Excerpts from a dataset:
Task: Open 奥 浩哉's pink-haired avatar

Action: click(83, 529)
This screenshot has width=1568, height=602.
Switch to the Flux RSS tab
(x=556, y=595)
--
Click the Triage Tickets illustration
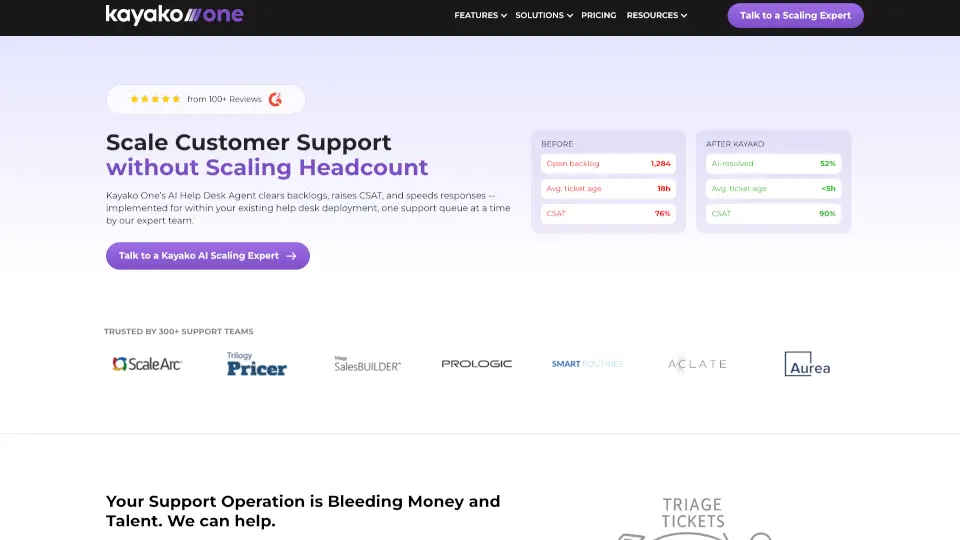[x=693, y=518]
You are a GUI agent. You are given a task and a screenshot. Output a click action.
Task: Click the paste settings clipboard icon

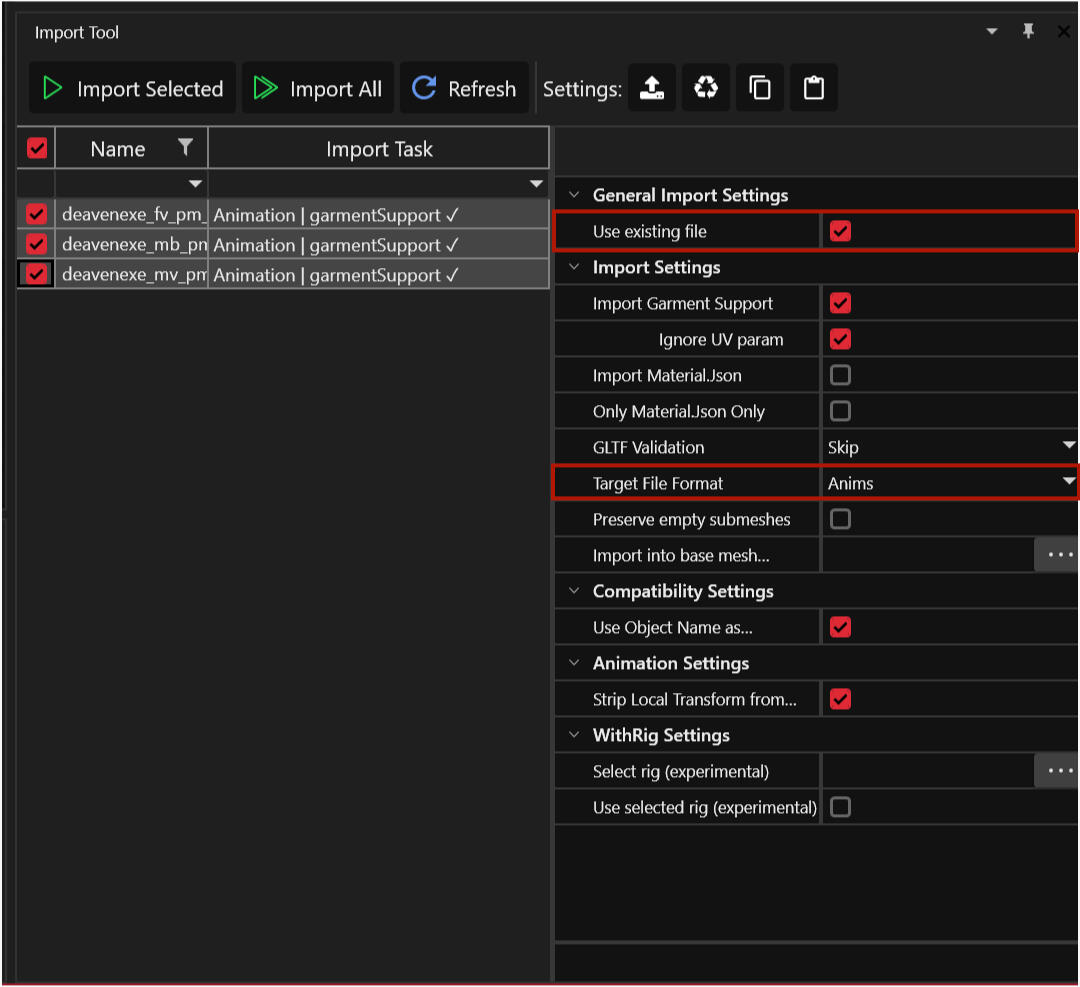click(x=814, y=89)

■ **Task to carry out**:
The lines needed are those in the data above that hold the string "screenshot"; copy each of them.

■ **Expected answer**:
This screenshot has width=1568, height=602.
You are a GUI agent. You are given a task and a screenshot. Output a click action.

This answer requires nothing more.